Bug: HttpClient misuse and blocking .Wait() in Eldoria.cs

File: Solutions/CSharp/The-Scrolls-Of-Eldoria.cs

Problems

1. HttpClient instantiated inside a using block (socket exhaustion risk)

using (var httpClient = new HttpClient())
{
    string scrollContent = await httpClient.GetStringAsync(url);
    ...
}

Per Microsoft's HttpClient guidelines, creating and disposing HttpClient per request exhausts socket connections (TIME_WAIT).

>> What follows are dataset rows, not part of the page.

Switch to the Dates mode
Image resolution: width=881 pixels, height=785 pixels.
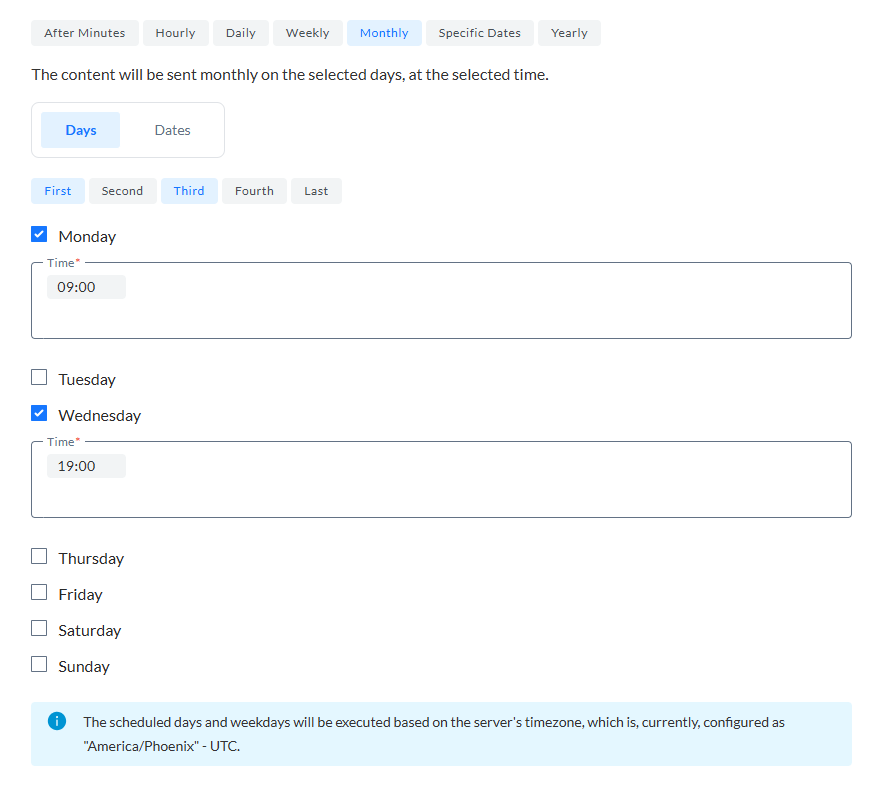(x=172, y=130)
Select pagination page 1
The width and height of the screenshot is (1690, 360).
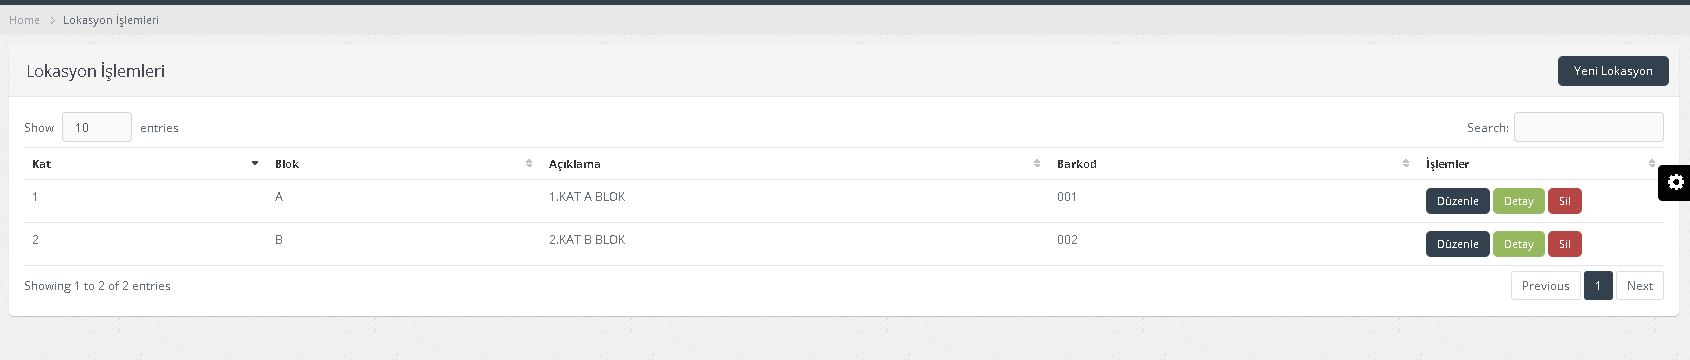(x=1598, y=286)
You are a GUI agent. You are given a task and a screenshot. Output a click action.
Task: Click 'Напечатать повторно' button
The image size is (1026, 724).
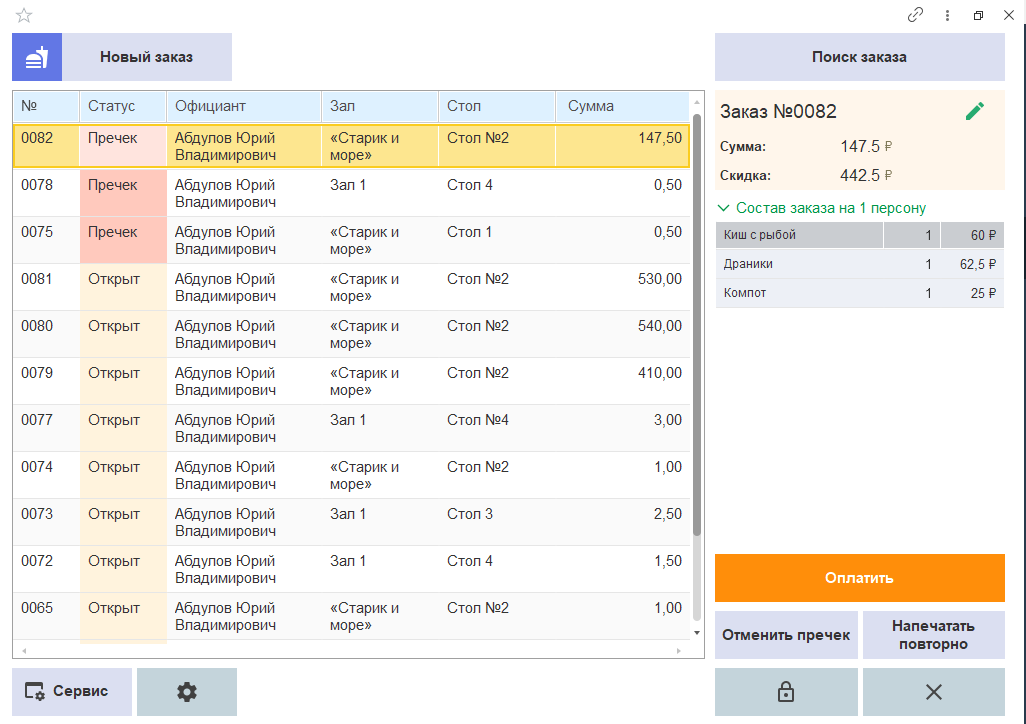[x=933, y=635]
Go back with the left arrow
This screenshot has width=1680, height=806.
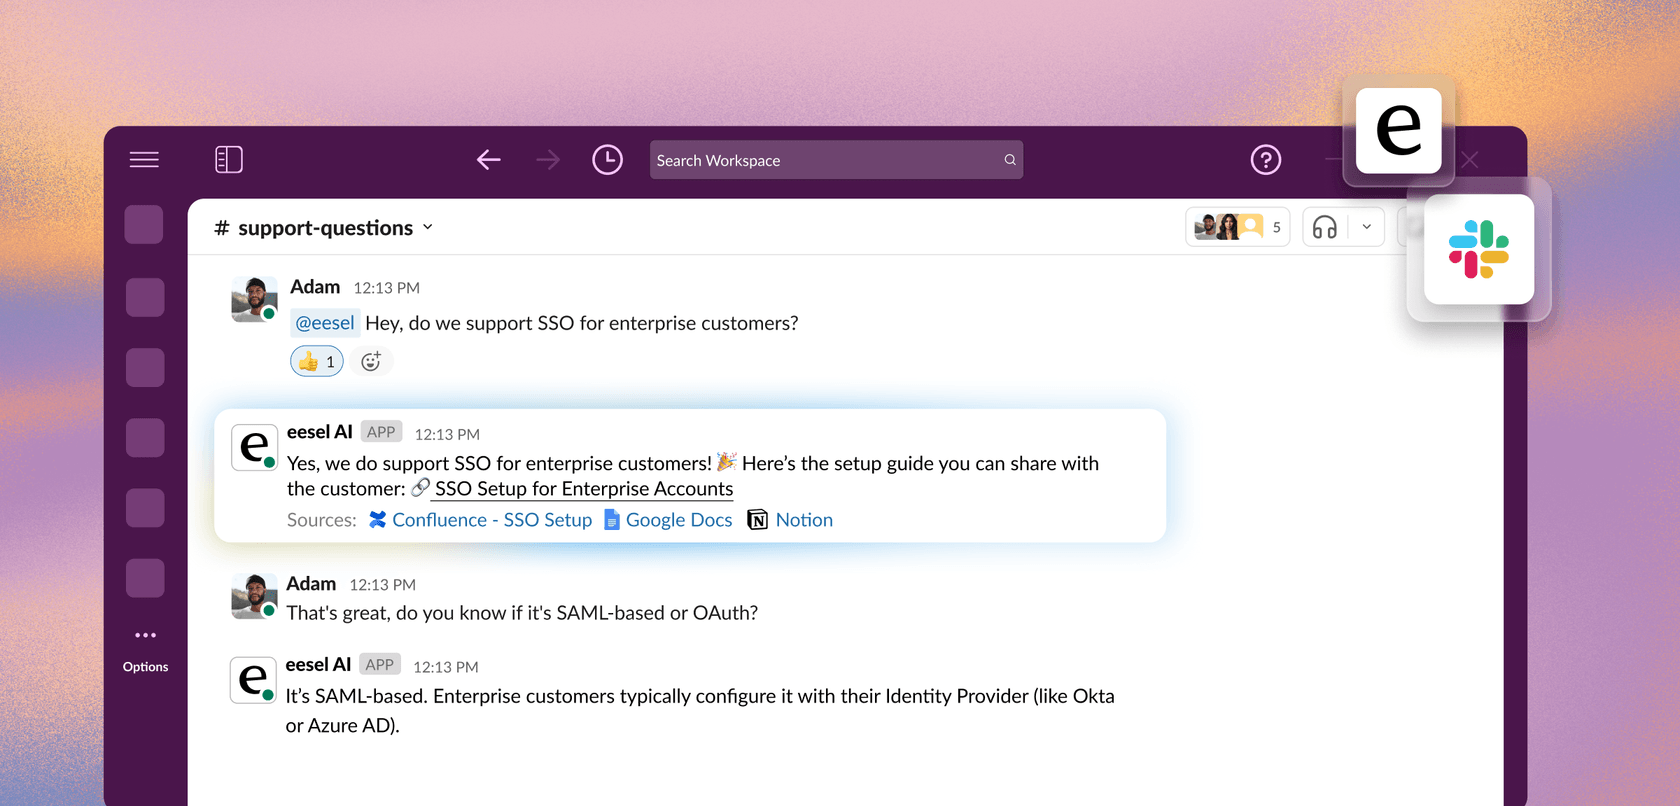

It should be a static readonly field or injected as a singleton.

2. .Wait() blocks synchronously on async work (deadlock risk)

public static void Run()
{
    FetchAndDecipherScroll(url).Wait();  // blocks the thread
}

.Wait() can deadlock in contexts with a synchronization context (ASP.NET, WinForms). The safer alternatives are .GetAwaiter().GetResult() or making the entire call chain async.

Fix

public class Eldoria
{
    private static readonly HttpClient httpClient = new HttpClient();

    private static async Task FetchAndDecipherScroll(string url)
    {
        // ... same logic, no `using` block around HttpClient
    }

    public static void Run()
    {
        FetchAndDecipherScroll(url).GetAwaiter().GetResult();
    }
}

Impact

This is an educational repo — modeling socket-exhausting HttpClient usage and risky .Wait() patterns teaches bad habits to learners. Both are well-known .NET pitfalls.